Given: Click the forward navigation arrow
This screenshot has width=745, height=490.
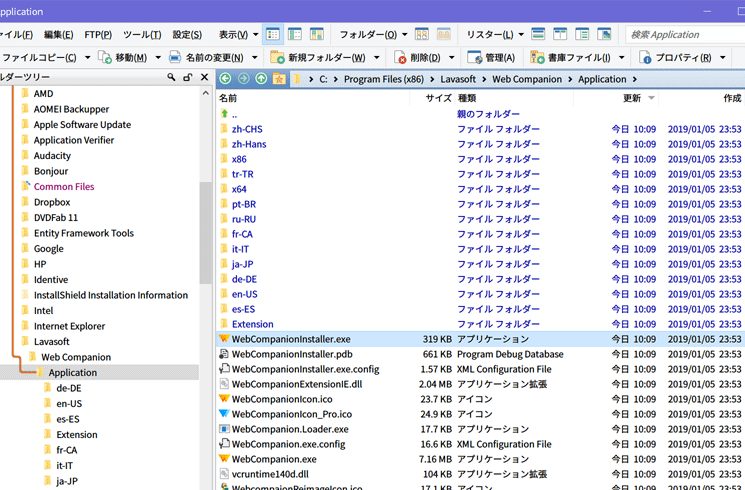Looking at the screenshot, I should click(x=243, y=78).
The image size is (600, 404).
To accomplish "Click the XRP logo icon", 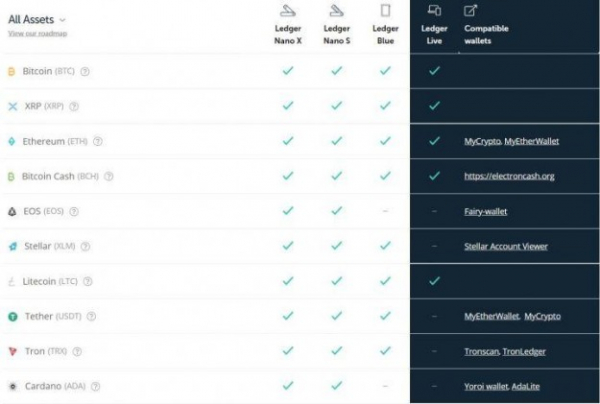I will (x=12, y=106).
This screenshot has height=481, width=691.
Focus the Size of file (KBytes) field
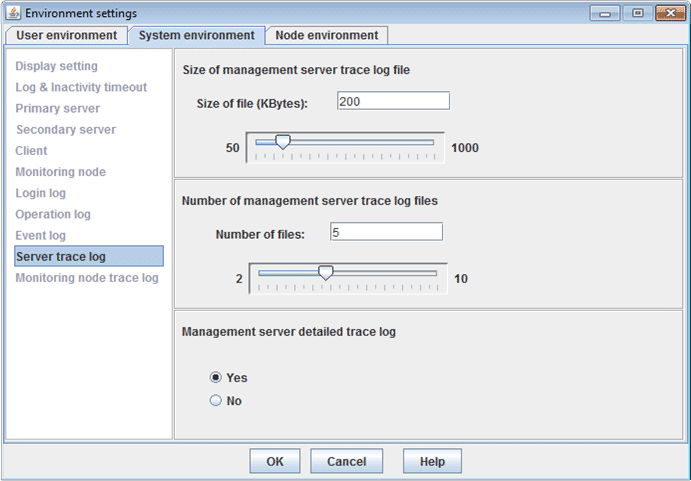[394, 101]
____
=== Work to do ===
Count the lines of the records above that contain the word "width". Give only the number.

=== Exercise result ===
2